Si les définitions peuvent légèrement varier, la communauté scientifique mondiale s’accorde sans distinctions sur l’importance des zones humides.
D’ailleurs, elles occupent la seconde position en matière de richesse en biodiversité, derrière les forêts équatoriales. Et outre leurs valeurs culturelle, esthétique et biologique, elles représentent également un intérêt économique non négligeable.
Ainsi, selon leurs natures et leurs situations, les zones humides jouent de multiples rôles socio-écologiques, à commencer par la gestion des eaux, puisqu’elles permettent le stockage des eaux pluviales excédentaires et l’alimentation graduelle des nappes souterraines en temps de sécheresse notamment, tout en protégeant, d’une part, les villes contre les inondations et, d’autre part, le littoral et la cote contre l’érosion ou encore les tempêtes et ouragans, avec une réduction significative des coûts des dommages de 10% à 20%. Aussi, ces zones assurent-elles à la fois le développement agricole par l’irrigation et l’approvisionnement des marchés locaux en poisson.

##########

### Exercice A
Dans le texte sur les zones humides, recopiez à l'identique le passage qui commence aux mots « Ainsi, selon leurs » et s'arrête après les mots « locaux en poisson. ».
### Exercice B
Selon le texte sur les zones humides, quel rang ces zones occupent-elles en matière de richesse en biodiversité ?

### Données fournies

##########

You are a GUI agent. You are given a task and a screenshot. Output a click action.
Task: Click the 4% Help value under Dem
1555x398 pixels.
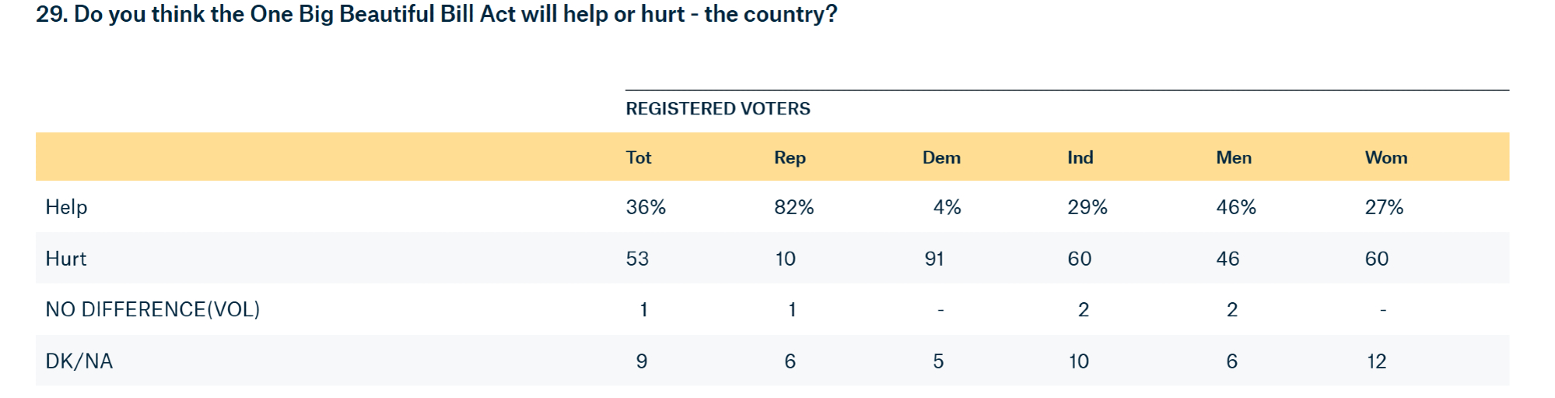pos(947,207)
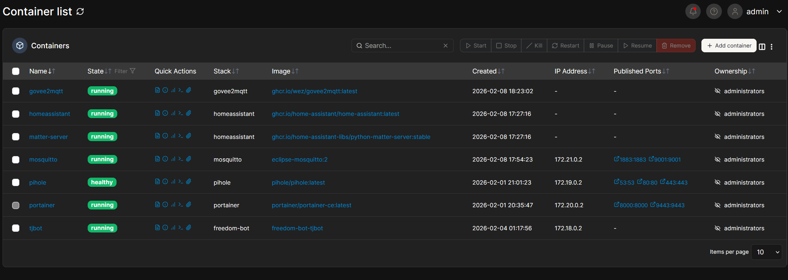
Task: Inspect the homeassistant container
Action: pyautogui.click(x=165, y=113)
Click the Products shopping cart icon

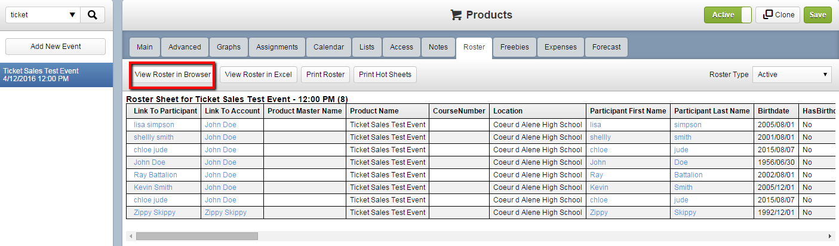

##########

### Votre réponse A
Ainsi, selon leurs natures et leurs situations, les zones humides jouent de multiples rôles socio-écologiques, à commencer par la gestion des eaux, puisqu’elles permettent le stockage des eaux pluviales excédentaires et l’alimentation graduelle des nappes souterraines en temps de sécheresse notamment, tout en protégeant, d’une part, les villes contre les inondations et, d’autre part, le littoral et la cote contre l’érosion ou encore les tempêtes et ouragans, avec une réduction significative des coûts des dommages de 10% à 20%. Aussi, ces zones assurent-elles à la fois le développement agricole par l’irrigation et l’approvisionnement des marchés locaux en poisson.

### Votre réponse B
Elles occupent la seconde position, derrière les forêts équatoriales.